On Feb 19, 2012, at 10:31 PM, Joe Neeman wrote: On Sun, Feb 19, 2012 at 11:59 AM, David Kastrup <address@hidden> wrote:
I'm not sure the caching is of much help. What kind of information
would save recalculation?
> For example, I get the sense that the new key signature skyline
> function is not much faster than the old, which means that either the
> lookups of cached accidental skylines or the merging of these skylines
> to create the signature takes a lot of time.
"Merging" sounds like O(n^2) unless one takes precautions.
No, it's O(n + m). (m is the length of the other skyline). Building a skyline from scratch is O(n log n). However, there may be room for more heuristics that speed things up (see non_overlapping_skyline, which resulted in a measurable speedup).
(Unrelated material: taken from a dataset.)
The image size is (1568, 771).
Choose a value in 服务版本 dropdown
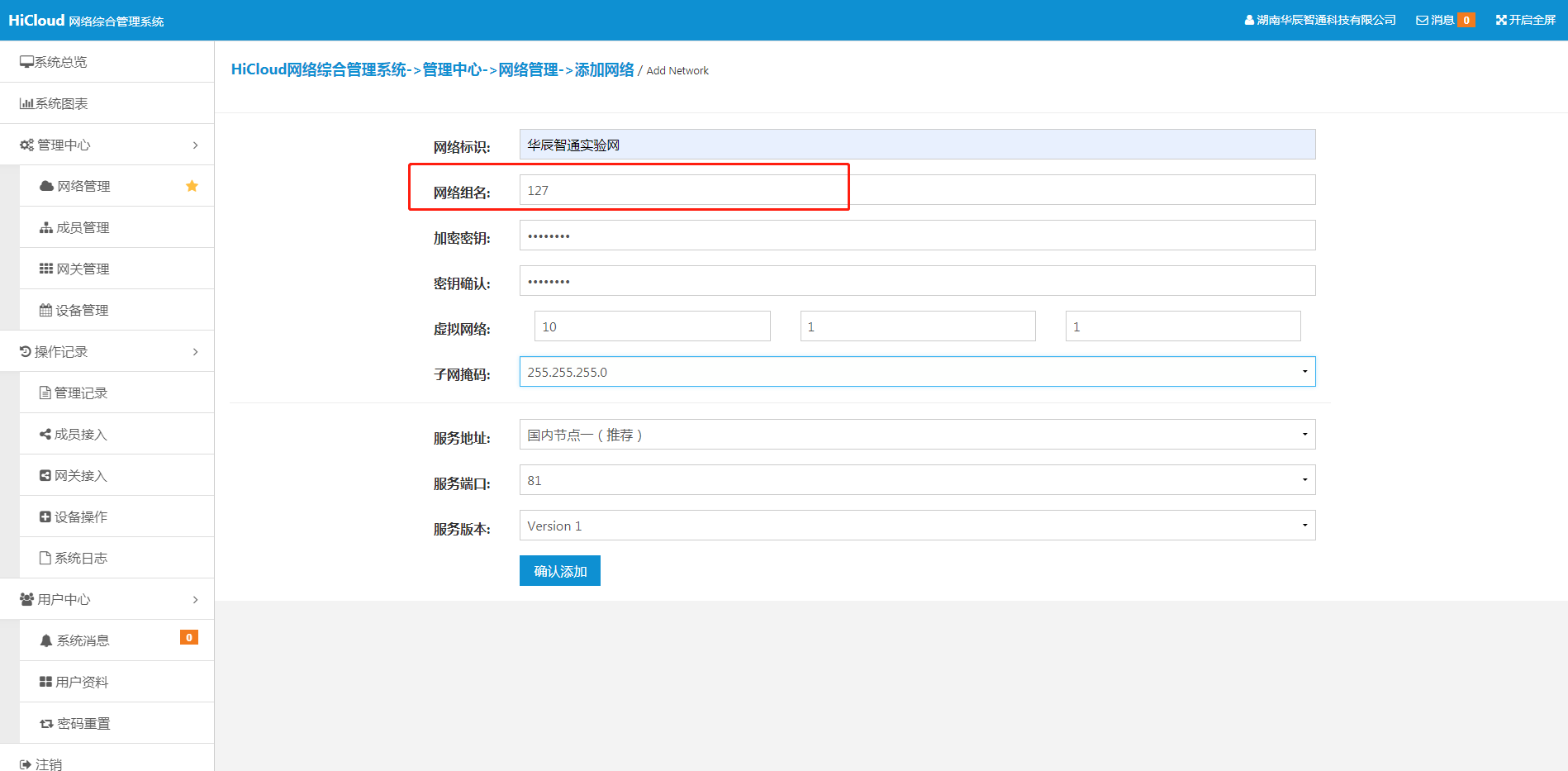[916, 526]

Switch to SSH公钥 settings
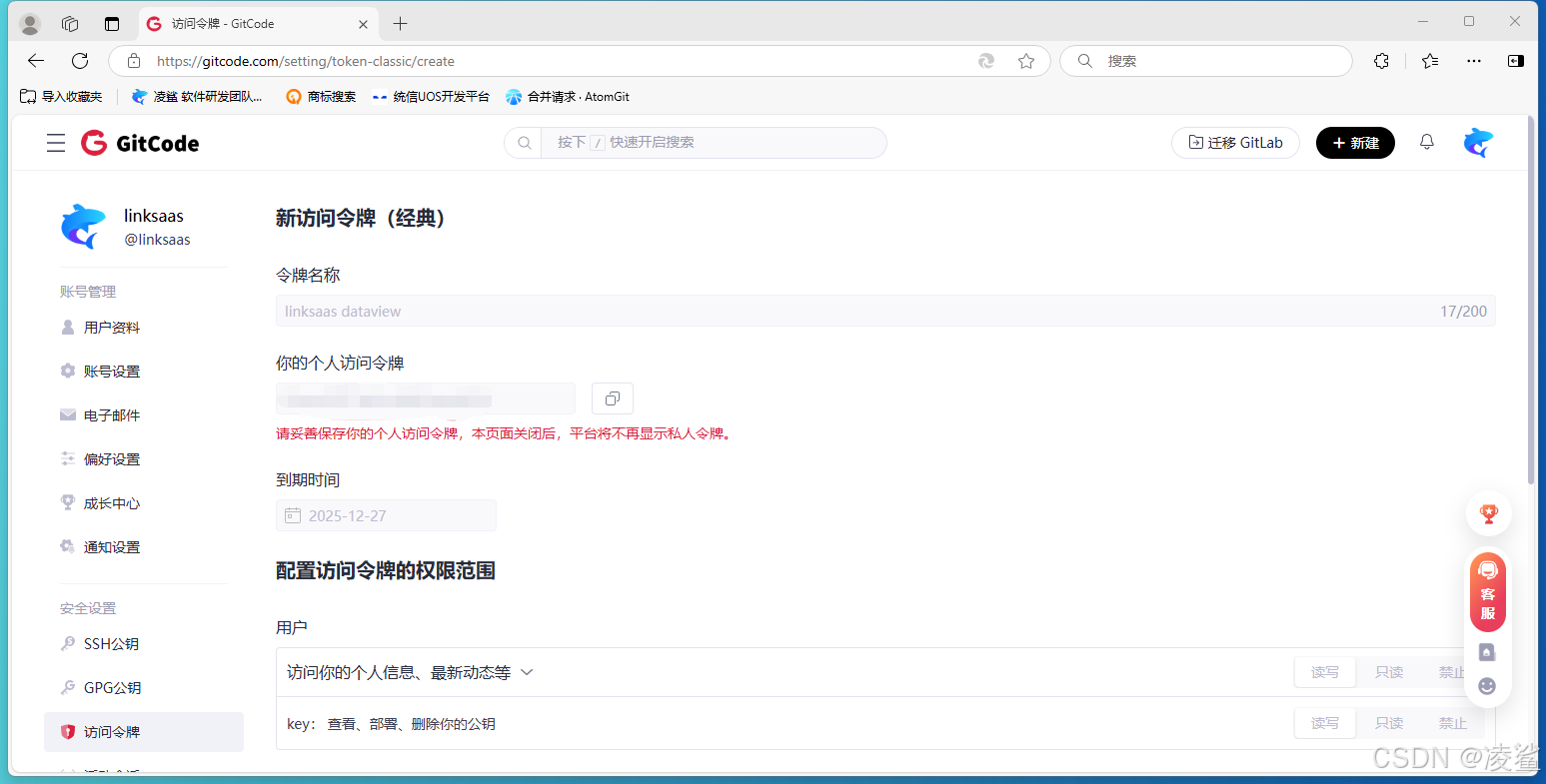[110, 643]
If you get a chance to look over the entirety of the patch w/ your speed-up glasses on, I'd appreciate it. I know it looks like a lot, but the gist of it is that there are two main vertical-skylines functions (ly:grob::vertical-skylines-from-stencil and ly:grob::vertical-skylines-from-element-stencils) and the other skyline functions are (supposed to be) speed ups (ly:key-signature::vertical-skylines is probably the heftiest one). Lemme know if in any of these things you see places where I may be creating bottlenecks, where Scheme code may be slowing things down, where I'm passing around too-large data structures, needless recalculation (if it winds up being a lot of recalculation - I know I do some in beam.cc w/ ly:beam::vertical-skylines, for example, but I'm not sure how much this slows things down).